[Pixel coordinate grounding data]
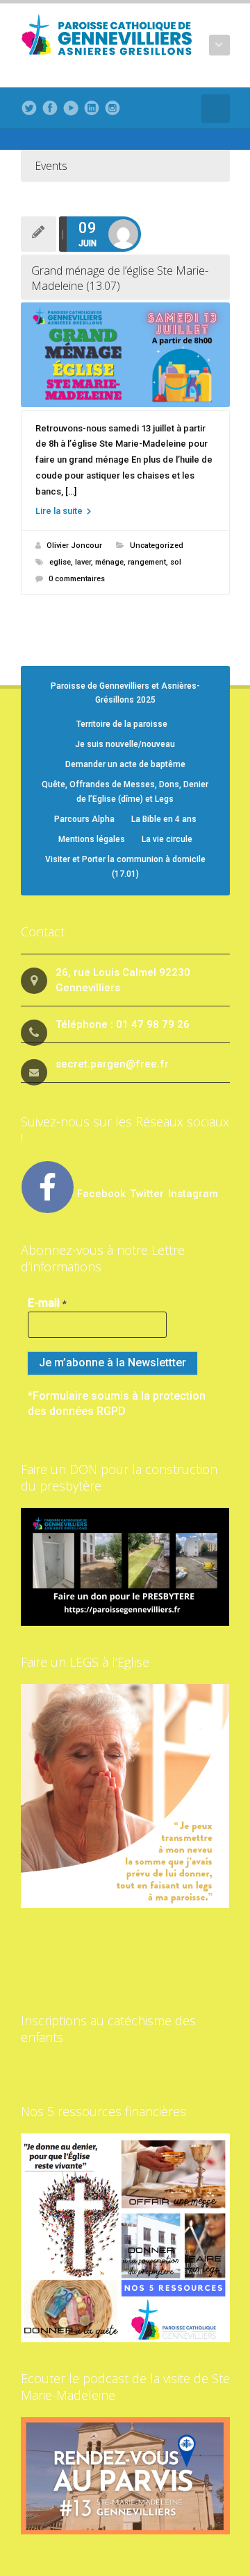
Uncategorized (156, 545)
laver (83, 562)
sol (175, 562)
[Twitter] (29, 108)
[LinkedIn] (91, 108)
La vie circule (167, 839)
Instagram (193, 1193)
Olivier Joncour (74, 545)
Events (51, 165)
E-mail (47, 1303)
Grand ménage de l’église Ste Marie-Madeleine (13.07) (119, 278)
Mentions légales (91, 839)
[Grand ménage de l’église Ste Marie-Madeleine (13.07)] (125, 354)
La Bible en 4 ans (164, 819)
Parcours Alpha (84, 819)
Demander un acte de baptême (125, 764)
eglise (60, 562)
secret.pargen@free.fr (112, 1064)
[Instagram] (112, 108)
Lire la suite (60, 511)
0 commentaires (77, 578)
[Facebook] (50, 108)
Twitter (148, 1193)
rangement (147, 562)
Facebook (101, 1193)
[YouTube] (70, 108)
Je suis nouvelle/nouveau (125, 744)
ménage (109, 562)
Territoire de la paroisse (121, 724)
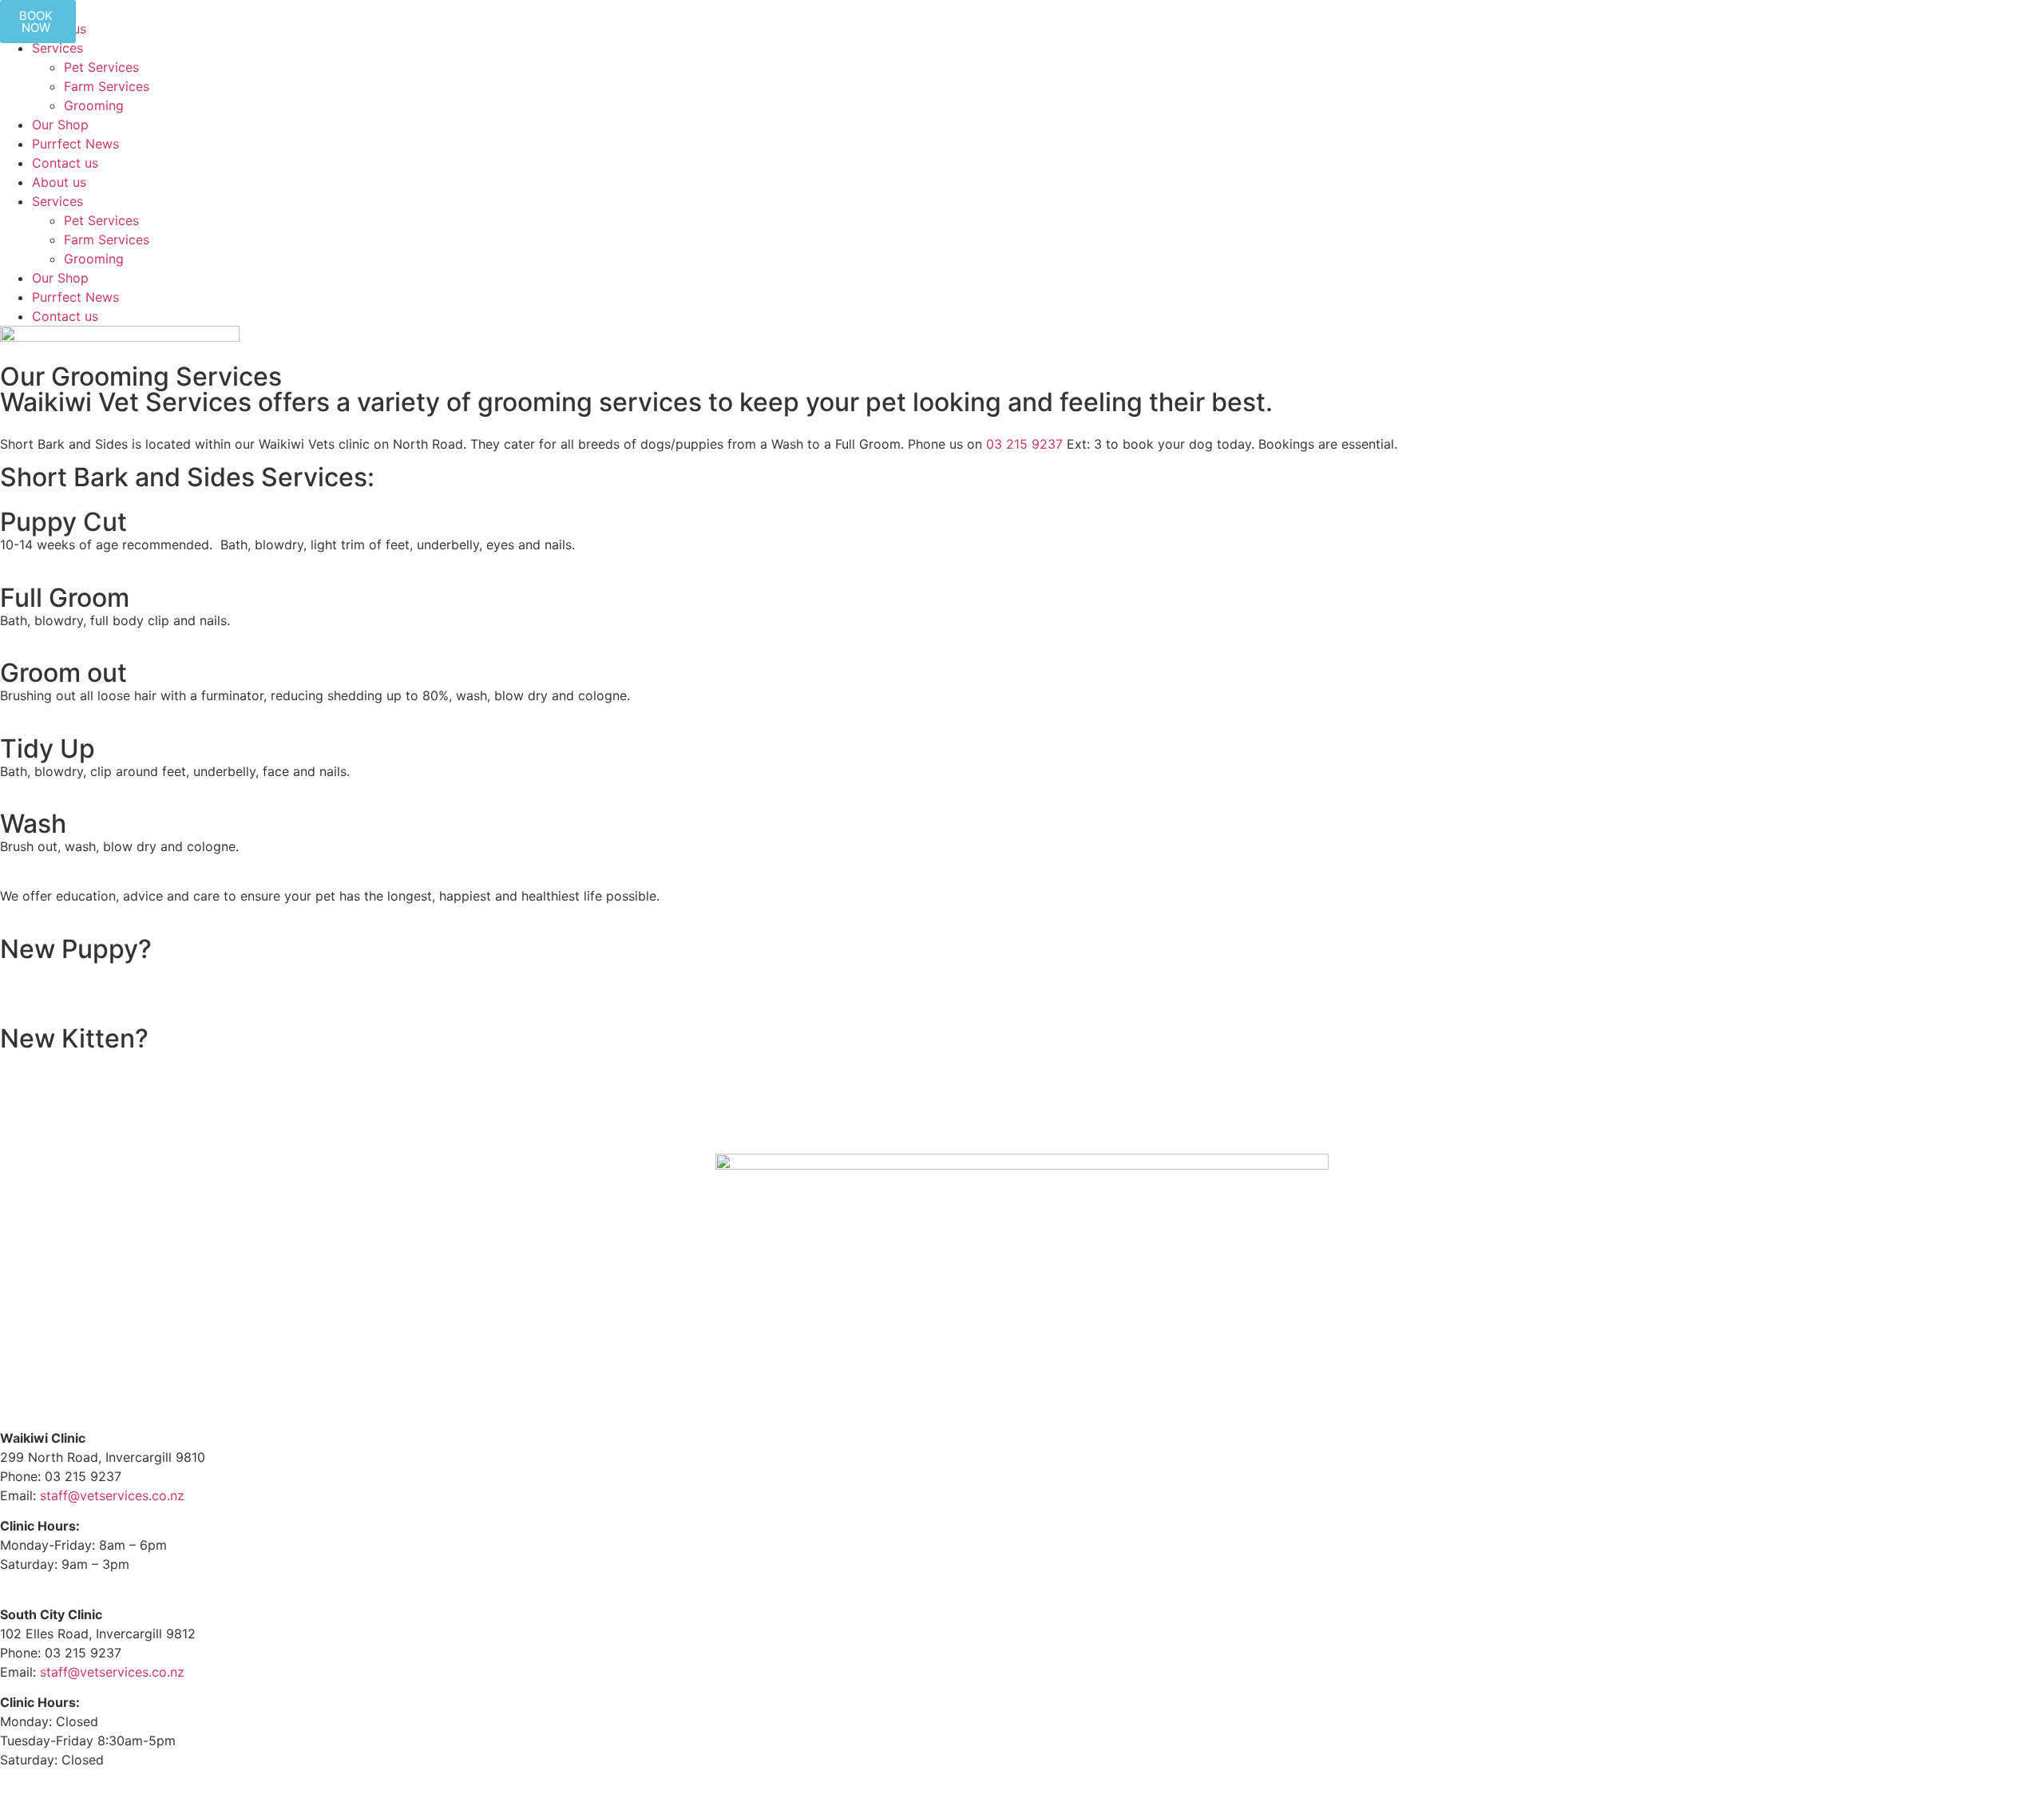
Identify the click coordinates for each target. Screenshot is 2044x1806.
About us (59, 182)
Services (57, 48)
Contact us (65, 163)
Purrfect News (75, 144)
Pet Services (101, 67)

### Assignment
Give back the entries verbatim. Do not include any picture.

### Completed task
Uncategorized (156, 545)
laver (83, 562)
sol (175, 562)
[Twitter] (29, 108)
[LinkedIn] (91, 108)
La vie circule (167, 839)
Instagram (193, 1193)
Olivier Joncour (74, 545)
Events (51, 165)
E-mail (47, 1303)
Grand ménage de l’église Ste Marie-Madeleine (13.07) (119, 278)
Mentions légales (91, 839)
[Grand ménage de l’église Ste Marie-Madeleine (13.07)] (125, 354)
La Bible en 4 ans (164, 819)
Parcours Alpha (84, 819)
Demander un acte de baptême (125, 764)
eglise (60, 562)
secret.pargen@free.fr (112, 1064)
[Instagram] (112, 108)
Lire la suite (60, 511)
0 commentaires (77, 578)
[Facebook] (50, 108)
Twitter (148, 1193)
rangement (147, 562)
Facebook (101, 1193)
[YouTube] (70, 108)
Je suis nouvelle/nouveau (125, 744)
ménage (109, 562)
Territoire de la paroisse (121, 724)
Identify the click coordinates for each target. Screenshot is 2044x1806.
About us (59, 182)
Services (57, 48)
Contact us (65, 163)
Purrfect News (75, 144)
Pet Services (101, 67)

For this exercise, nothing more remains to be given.